Malorie (Sandra Bullock) has two young children with her – Boy (Julian Edwards) and Girl (Vivien Lyra Blair) as they make a dangerous journey down the river in a small row boat. To make matters worse, they all have to wear blindfolds… because if they see what’s out there, they will die! Along their journey the family will face the rigors of multi-day travel, unseen creatures, crazy people, and the dangers of the river itself.
The film intercuts between this time… and five years earlier when this whole thing began… People all around the globe are committing suicide! There’s some sort of creatures that whenever you look at it, it makes you do whatever you can to kill yourself. Malorie is a single, pregnant artist, and goes to her prenatal appointment with her sister (Sarah Paulson) when the suicide wave hits her area. Her sister kills herself and Malorie runs with the crowd to be taken into a house of other survivors: Tom (Trevante Rhodes), paranoid lawyer Douglas (John Malkovich), elderly Cheryl (Jacki Weaver), rookie cop Lucy (Rosa Salazar), drug dealer Felix (Machine Gun Kelly), also pregnant Olympia (Danielle MacDonald), supermarket clerk and conspiracy theorist Charlie (Lil Rel Howery), and the homeowner Greg (BD Wong).
The survivors begrudgingly work together to stay alive against such obstacles as needing to travel through town for supplies without being able to see what’s on the road, having strangers try to kill them, and trying not to kill each other as tensions rise. Along the way, we get clues about what’s causing the suicides, and why five years from now Malorie and the two young children are braving the river alone.
Bird Box is a Netflix Original written by Eric Heisserer (Arrival, Lights Out), based on the 2014 novel by Josh Malerman. It was directed by Susanne Bier (A Second Chance, Things We Lost In The Fire) with stunning cinematography by Salvatore Totino (Spider-Man: Homecoming, In The Heart Of The Sea).
Something to point out in that last paragraph is that the novel this film is based on was published back in 2014, before John Krasinski’s similar blockbuster movie A Quiet Place was even written. I’m bringing it up because I’m seeing a lot of people compare these two films… but it’s more a case of bad luck to have both movies come out in the same year than one copying the other. That said, Bird Box still feels like an amalgamation of A Quiet Place, The Happening, The Crazies, season one of The Walking Dead, and the universe created in the writing of H.P. Lovecraft. I realize that’s a lot of comparisons, but that’s honestly how I’d summarize this movie.

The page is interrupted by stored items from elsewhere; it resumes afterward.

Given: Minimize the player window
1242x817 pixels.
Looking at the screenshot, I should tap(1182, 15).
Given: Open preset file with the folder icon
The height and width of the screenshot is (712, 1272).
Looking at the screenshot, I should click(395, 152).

I’ve never read the novel, so I’m not sure how true to the source material the movie was, but all the comps I mentioned above made the movie feel like a mish-mash of other ideas. There was an original idea at its core (can’t look at the scary things because they make you kill yourself), but most of the other components felt unoriginal. However, they’ve been pieced together in a way that was still somehow intense and entertaining. Because I’m familiar with those components, I wanted to hate this movie. But it was wildly entertaining and intense as hell. I was on the edge of my seat – even while thinking “Hey, they took that from The Happening!”

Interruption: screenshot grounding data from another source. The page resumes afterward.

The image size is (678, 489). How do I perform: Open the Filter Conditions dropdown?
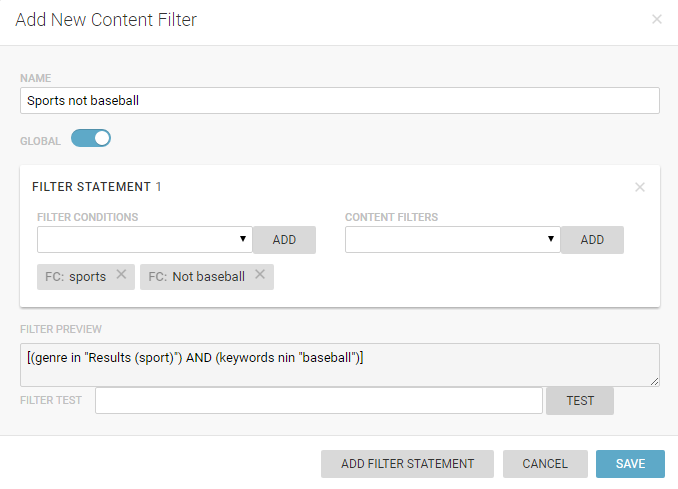144,240
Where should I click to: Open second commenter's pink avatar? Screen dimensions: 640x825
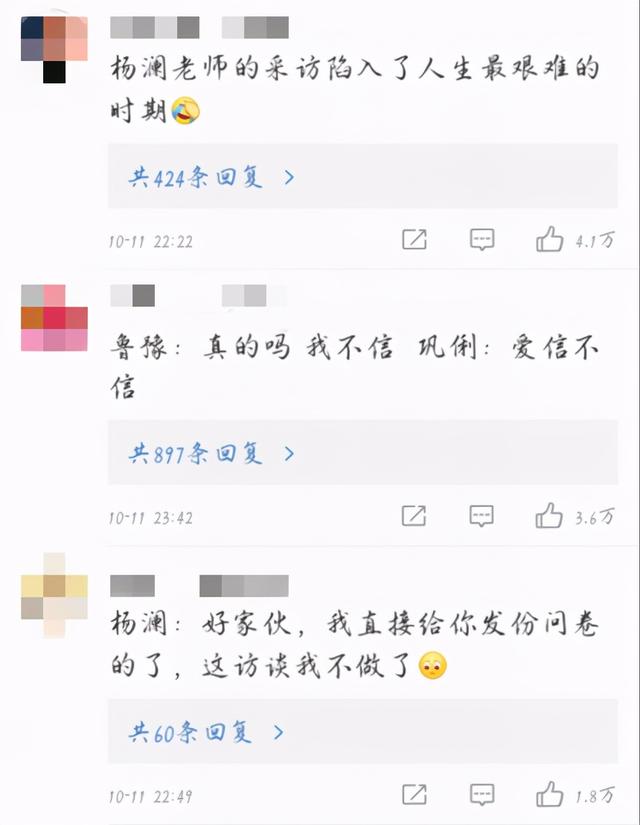tap(54, 318)
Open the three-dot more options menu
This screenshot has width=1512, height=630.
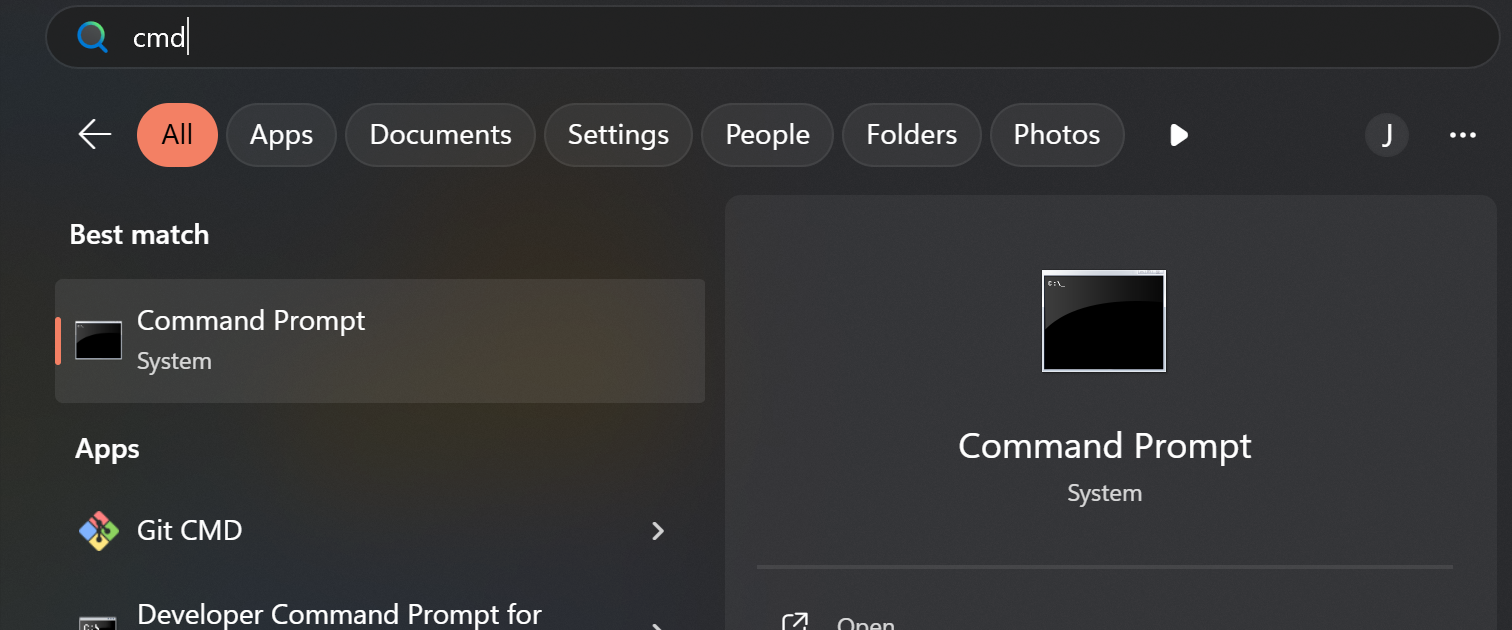1462,134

The biggest reason for it working as a film was the outstanding acting from every character in the film, even those toiling away in bit parts. Nobody called in their performance on this one. Everyone gave it their all to elevate this from horror film to what could have (and should have) been a blockbuster. And it really should have been a blockbuster: Netflix reports over 45 million accounts have watched Bird Box since it hit the streaming service on Dec. 21. Even by the most conservative estimates, in theatrical terms this would have translated into something approaching $400 MILLION in its first week alone. It makes me wonder how the producers are feeling going with a streaming deal instead of a traditional theatrical release…
Had certain other movies never come out, recently or not, Bird Box would’ve been a highly original horror/drama that you need to see. But because of the circumstances around its release, it feels derivative of a handful of other movies – some more obvious than others. If you can look past that feeling you’ve seen it all before, you’ll most likely enjoy this intense, brilliantly-acted thrill ride. Just be ready to notice all the places it may (or may not) have borrowed from.